__Stated task__. Reproduce the following items line for line, without alteration, and omit the pictures from your reply.

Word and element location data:

********

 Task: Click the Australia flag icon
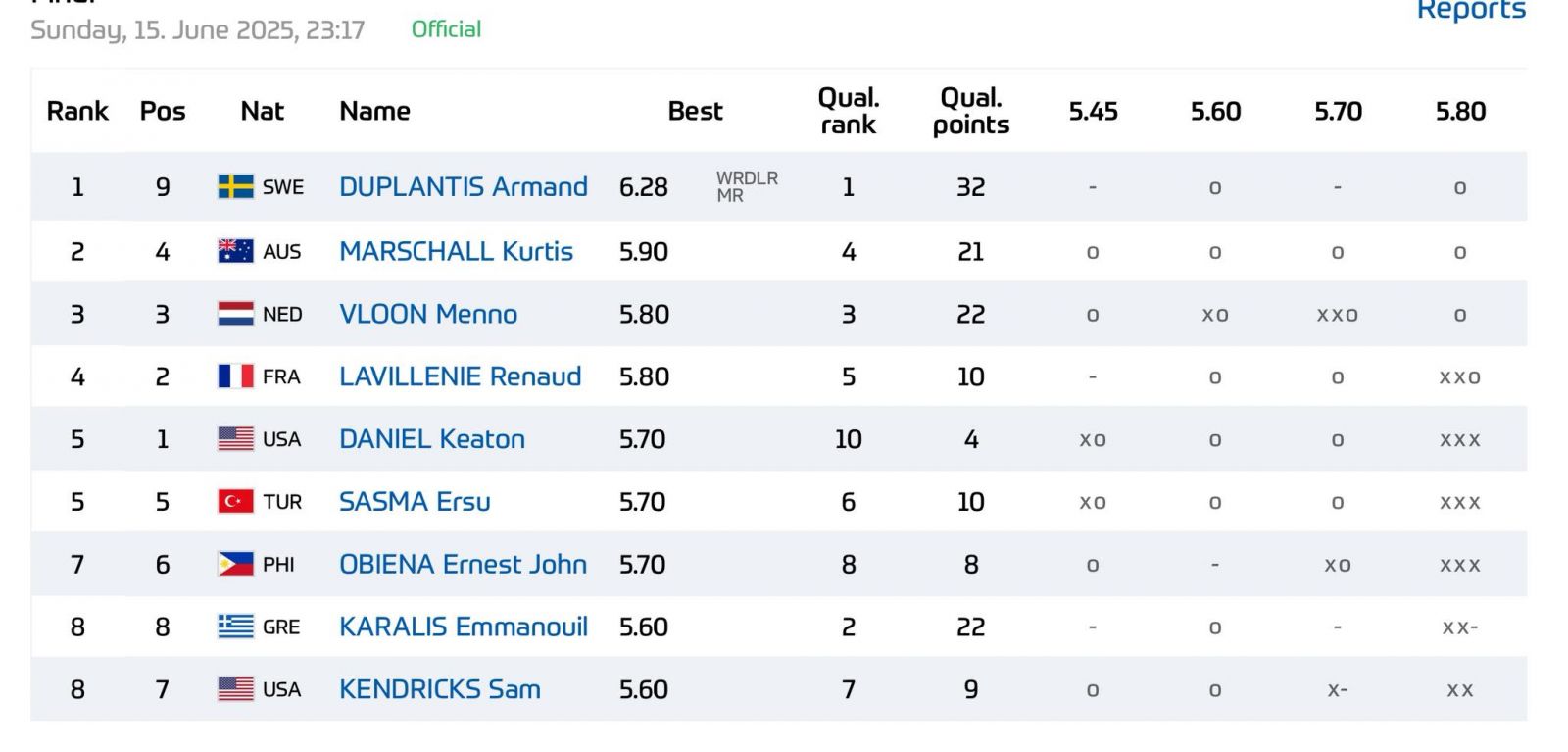point(235,251)

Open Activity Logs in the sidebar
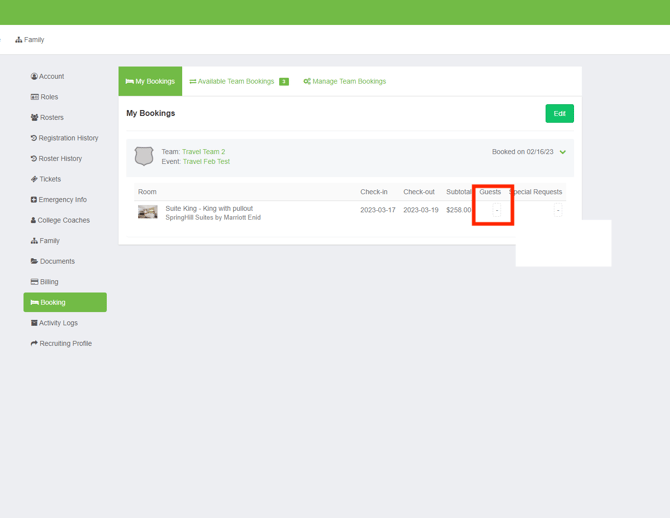click(55, 323)
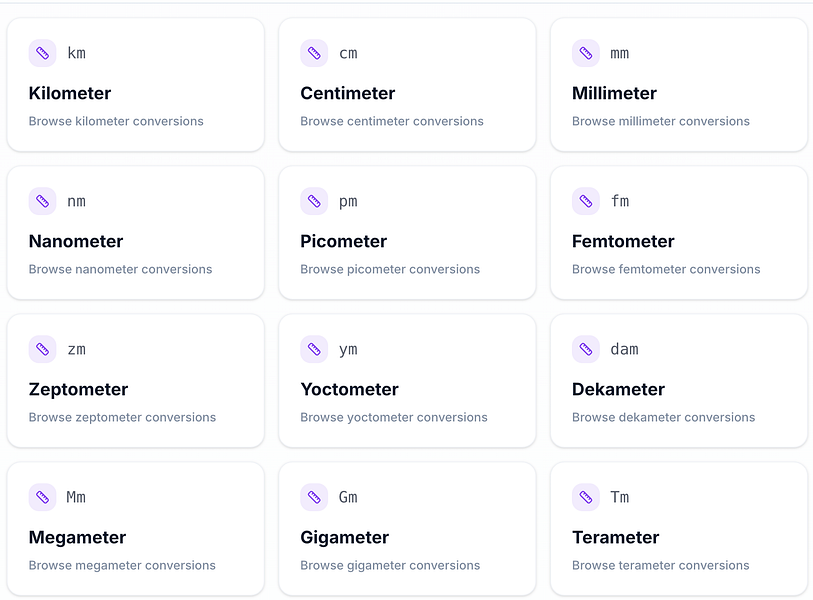Click the tag icon on the Gigameter card
This screenshot has height=600, width=813.
pos(314,497)
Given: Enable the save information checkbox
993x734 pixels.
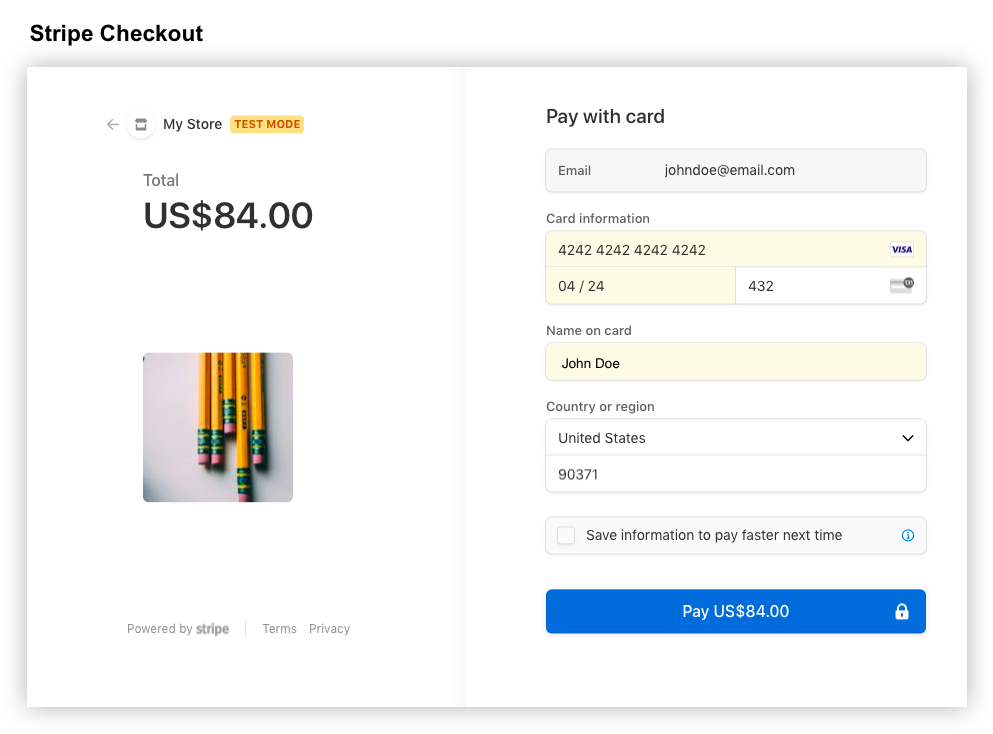Looking at the screenshot, I should click(x=566, y=535).
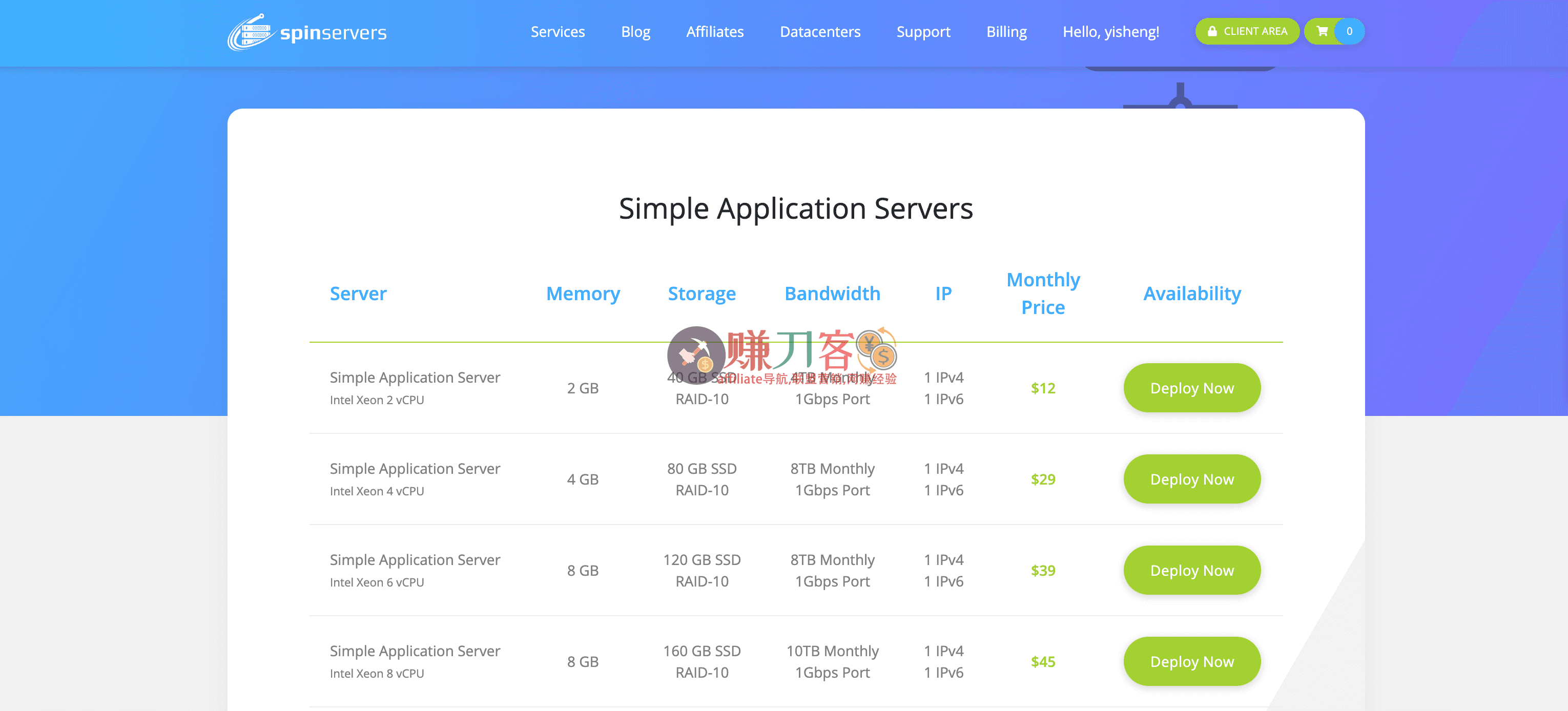The width and height of the screenshot is (1568, 711).
Task: Open the Billing section
Action: click(1007, 32)
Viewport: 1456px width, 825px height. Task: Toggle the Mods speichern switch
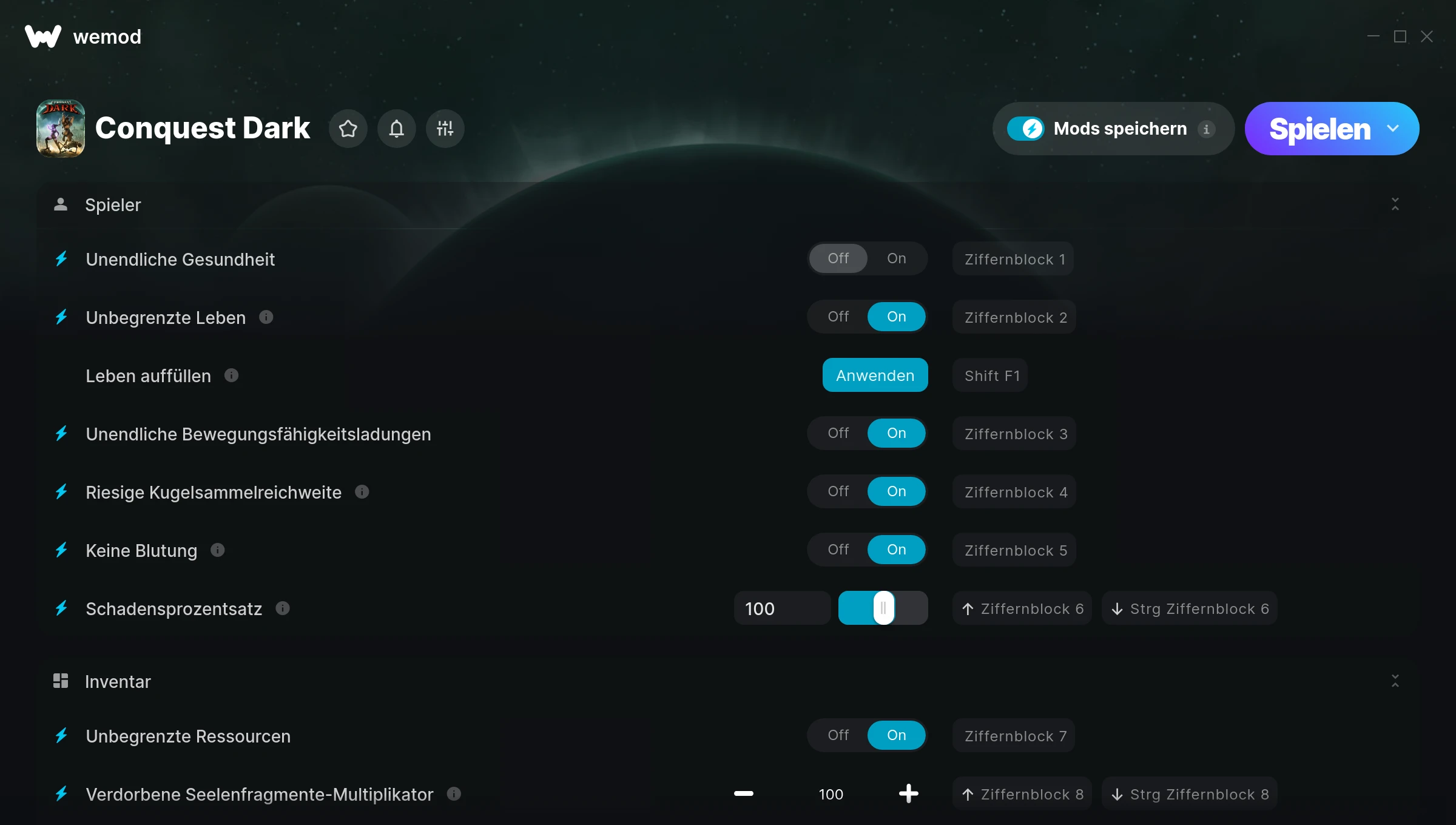pos(1025,129)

********

__Task output__.
 Task: Click the Australia flag icon
point(235,251)

Open Activity Logs in the sidebar
click(55, 323)
Click the tag icon on the Gigameter card
This screenshot has height=600, width=813.
pos(314,497)
Given: Enable the save information checkbox
993x734 pixels.
Looking at the screenshot, I should click(x=566, y=535).
The width and height of the screenshot is (1568, 711).
Task: Open the Billing section
Action: click(1007, 32)
Viewport: 1456px width, 825px height. Task: Toggle the Mods speichern switch
pos(1025,129)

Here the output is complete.